Fovea Breakthrough

Among humans, a tiny area in the center of the retina, called the fovea, is critically important to viewing fine details.  Densely packed with cone photoreceptor cells, it is typically used while reading, driving and gazing at objects of interest.  Certain animals have a similar feature in their eyes, but researchers had previously believed that the fovea was unique to primates.  According to vision scientists at the University of Pennsylvania, Foveadogs also have an area of their retina that strongly resembles the human fovea.  In addition, this region is susceptible to genetic blinding diseases in dogs, much as it is in humans.

It’s really amazing to believe that humans and dogs have been interacting with each other for some 20,000 years, and we’re now learning something about them that’s not only eluded us for all of this time, but is also clinically relevant.  It is known that dogs have what is called an “area centralis”, a region around the center of the retina with a relative increase in cone photoreceptor cell density.  However, dogs lack the pit formation that humans have and before this study was done, it was believed that the increase in cone photoreceptor cell density was nowhere near what is seen in primates.  The highest reported density in dogs was previously 29,000 cones per square millimeter, compared to more than 100,000 cones per square millimeter seen in the foveas of humans and macaques.

However, it turns out that previous studies in dogs had missed a miniscule region of increased cell density.  In this study, while examining the retina of a dog with a mutation that causes a disease akin to a form of X-linked retinal degeneration in humans, the Penn researchers noticed a thinning of the retinal layer that contains photoreceptor cells.  After focusing in on this region, researchers examined the retinas of normal dogs using advanced imaging techniques, such as confocal scanning laser ophthalmoscopy, optical coherence tomography and two-photon microscopy.  By enabling the scientists to visualize different retina layers, they were able to identify a small area of peak cone density and estimate cone numbers by counting the cells in this unique area.  Researchers found that cone densities reached more than 120,000 cells per square millimeter in a never-before-described fovea-like region within the area centralis, a density of par with a primate’s fovea.  They also recognized that the “output side” of this cone-dense region corresponded with an area of dense retinal ganglion cells, which transmit signals to the brain.

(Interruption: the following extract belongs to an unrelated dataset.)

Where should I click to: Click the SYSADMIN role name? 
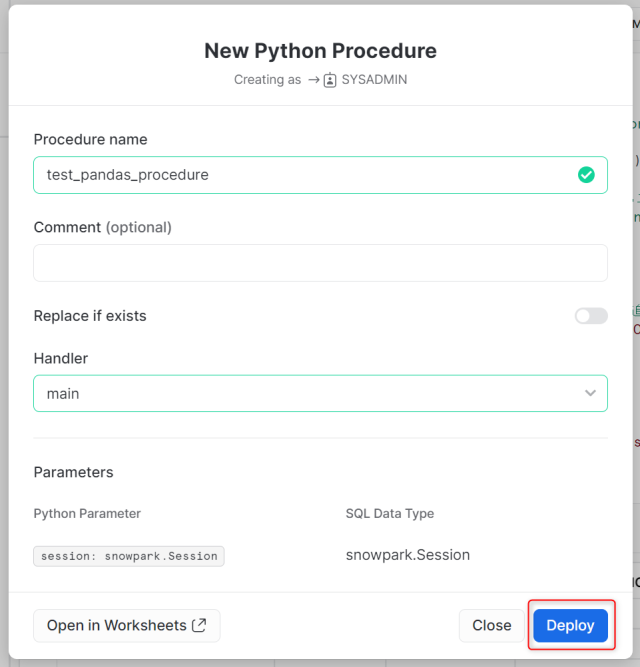(x=374, y=80)
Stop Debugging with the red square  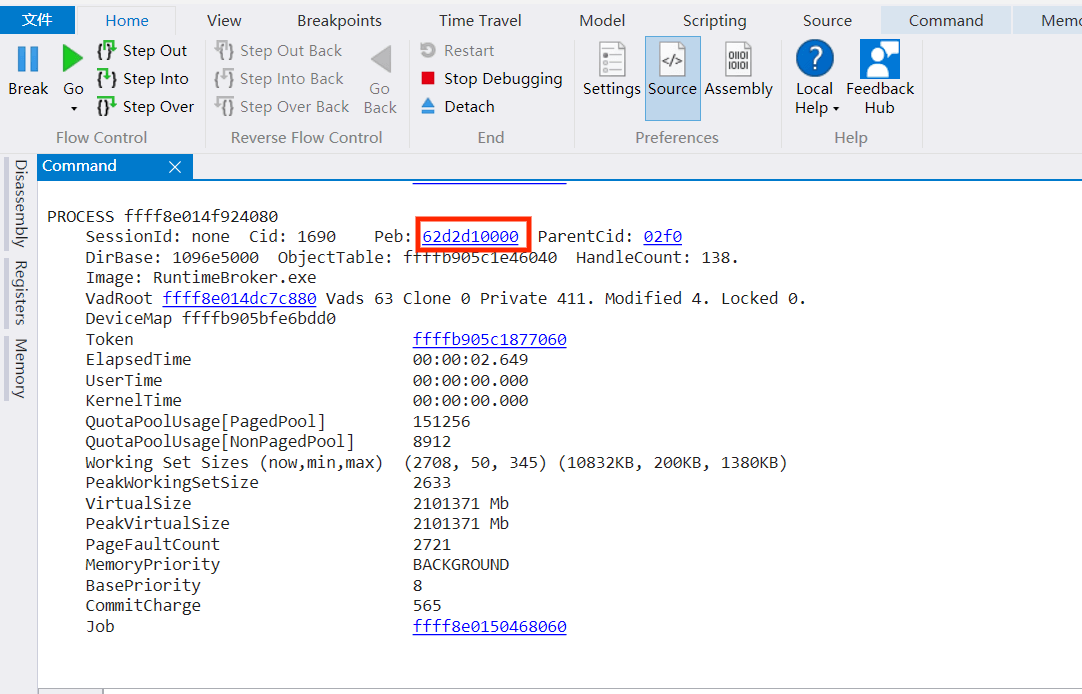(x=428, y=79)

Human patients with macular degeneration experience a loss of photoreceptor cells at or near the fovea, which results in a loss of central vision.  To see whether the fovea-like region was similarly affected in dogs, the Penn researchers used the same techniques to examine animals that had mutations in two genes (BEST1 and RPGR) that can lead to macular degeneration in humans.  In both cases, the onset of disease affected the fovea-like region in dogs in a very similar way that the disease affected humans, with central retinal lesions appearing earlier than lesions in the peripheral retina.  Why the fovea is so susceptible to early disease expression for certain hereditary disorders and why it’s spared under other conditions is as of yet unclear.  However, these findings could allow for translational research by allowing researchers to test treatments for human foveal and macular degenerative diseases in dogs.

In addition, this discovery offers unique insight into a rare human condition, fovea plana, in which people have normal visual acuity but no “pit” in their fovea, so that their fovea resemble that of dogs.  The fact that dogs have a fovea-like area of dense photoreceptor cells could indicate that dogs are seeing more acutely than people had previously assumed.  Looking ahead, researchers may focus on this fovea-like area in studies of therapies not only for X-linked retinal degeneration and Best disease, but also other sight-related problems that affect the macula and fovea.